A breakdown shows that display revenue was $447 million for the third quarter of 2014, which represents a drop of about 5 percent as compared to $470 million for the third quarter of 2013. However, search revenue for this quarter was $452 million, which is an increase of about 4 percent year-over-year. The number of ads sold significantly increased by about 24 percent, as compared to the third quarter of 2013. Price-per-Ad decreased by about the same amount compared to the third quarter of 2013.
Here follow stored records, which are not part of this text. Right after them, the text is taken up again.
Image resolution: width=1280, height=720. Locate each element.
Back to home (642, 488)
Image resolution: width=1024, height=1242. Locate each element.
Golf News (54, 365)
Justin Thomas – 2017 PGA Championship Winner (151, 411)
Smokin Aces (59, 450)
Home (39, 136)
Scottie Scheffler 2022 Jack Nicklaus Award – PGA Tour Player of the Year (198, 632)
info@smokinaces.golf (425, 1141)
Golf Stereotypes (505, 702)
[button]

According to the Wall Street Journal, Yahoo’s earnings could prove to be a crucial moment for the company. Its sources said that CEO Marissa Mayer will use the company’s earnings as a moment to set out her future strategy for the company. One important thing to keep in mind is Yahoo received $6.3 billion from selling part of its stake in Alibaba.

Alibaba is China’s and by some measures, the world’s biggest online commerce company. Its three main sites, which include Taobao, Tmall and Alibaba.com, have hundreds of millions of users and host millions of merchants and businesses. Alibaba handles more business than any other e-commerce company.
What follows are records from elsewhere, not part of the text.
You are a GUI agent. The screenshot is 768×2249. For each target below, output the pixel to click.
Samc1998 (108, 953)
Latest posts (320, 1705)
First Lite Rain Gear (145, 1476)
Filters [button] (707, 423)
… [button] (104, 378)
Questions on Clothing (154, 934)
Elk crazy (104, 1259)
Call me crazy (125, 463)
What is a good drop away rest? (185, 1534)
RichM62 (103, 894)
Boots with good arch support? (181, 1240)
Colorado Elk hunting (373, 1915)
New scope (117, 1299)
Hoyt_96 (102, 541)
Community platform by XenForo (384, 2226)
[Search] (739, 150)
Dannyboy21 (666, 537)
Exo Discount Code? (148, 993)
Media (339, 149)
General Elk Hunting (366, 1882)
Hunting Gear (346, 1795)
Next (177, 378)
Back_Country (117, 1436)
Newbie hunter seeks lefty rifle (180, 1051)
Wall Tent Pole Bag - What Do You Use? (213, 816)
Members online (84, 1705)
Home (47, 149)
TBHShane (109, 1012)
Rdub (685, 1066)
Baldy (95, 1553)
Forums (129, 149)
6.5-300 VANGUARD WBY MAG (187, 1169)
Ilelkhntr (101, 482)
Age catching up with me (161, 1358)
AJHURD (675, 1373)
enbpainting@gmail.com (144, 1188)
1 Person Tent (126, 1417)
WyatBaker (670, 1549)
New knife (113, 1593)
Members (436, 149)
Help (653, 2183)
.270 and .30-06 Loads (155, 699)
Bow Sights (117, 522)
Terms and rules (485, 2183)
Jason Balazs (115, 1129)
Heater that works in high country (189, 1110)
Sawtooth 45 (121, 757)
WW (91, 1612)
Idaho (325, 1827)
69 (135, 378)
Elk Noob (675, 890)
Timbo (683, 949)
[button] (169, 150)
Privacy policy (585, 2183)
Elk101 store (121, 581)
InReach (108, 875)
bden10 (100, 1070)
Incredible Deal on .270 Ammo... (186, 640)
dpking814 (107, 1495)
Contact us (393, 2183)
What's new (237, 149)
Yahoo’s CEO, Marissa Mayer, commented that “We had a good, solid third quarter. We delivered $1.094 billion in revenue ex-TAC and $1.148 billion in GAAP revenue. This represents one percent growth in revenue ex-TAC and one percent growth in GAAP revenue. We achieved this revenue growth through strong growth in our new areas of investment – mobile, social, native and video – despite industry headwinds in some of our large, legacy businesses. I am also pleased to report today that our revenue in mobile is now material. In Q3, we saw mobile revenues in excess of $200 million on a GAAP basis. Further, we estimate that our gross revenues in mobile will exceed $1.2 billion in revenue this year. We have invested deeply in mobile and we are seeing those investments pay off. Not only are our mobile products attracting praise and engagement from users and industry awards, they are generating meaningful revenue for Yahoo.”
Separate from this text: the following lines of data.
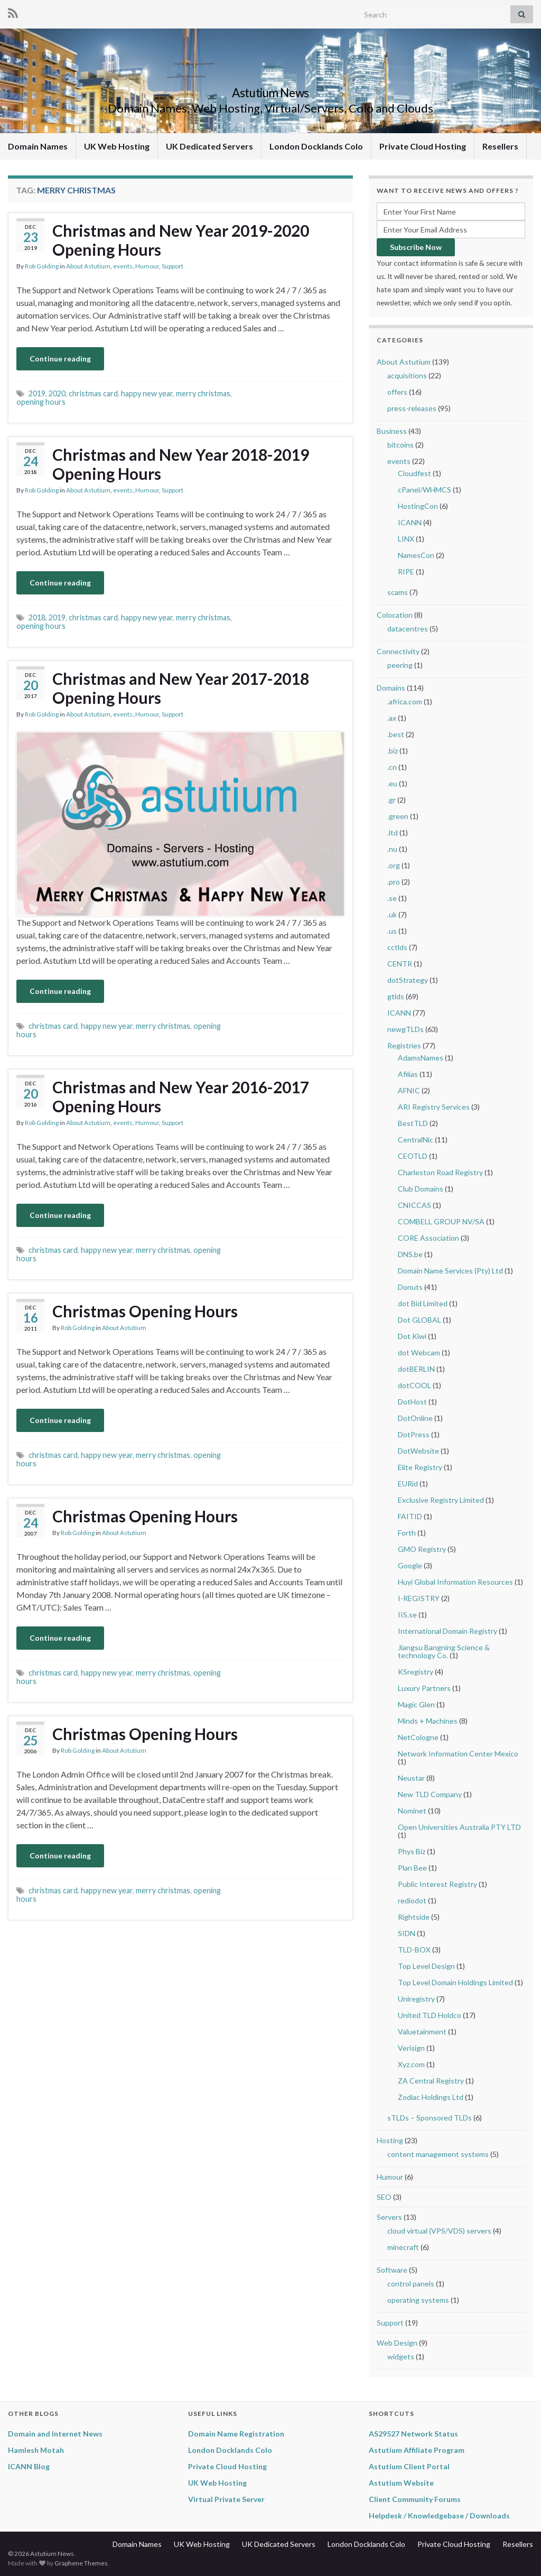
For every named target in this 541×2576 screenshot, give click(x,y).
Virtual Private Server (226, 2499)
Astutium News (270, 90)
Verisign (411, 2047)
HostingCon (418, 505)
As I mentioned above, Yahoo made a considerable profit for selling its Alibaba shares, it is important to note that the earnings per share figure includes the Alibaba cash. If we eliminate the Alibaba cash, the EPS figure would have been lower some say that it would have been a lackluster performance. On the other hand, the Alibaba capital means that Yahoo now has $12 billion in cash.

TechCrunch reports that “We have heard from sources that Yahoo has been in talks to acquire BrightRoll for around $700 million, which would make it the latest in a string of acquisitions and one of the biggest.” It looks like the Alibaba money is already being put to good use.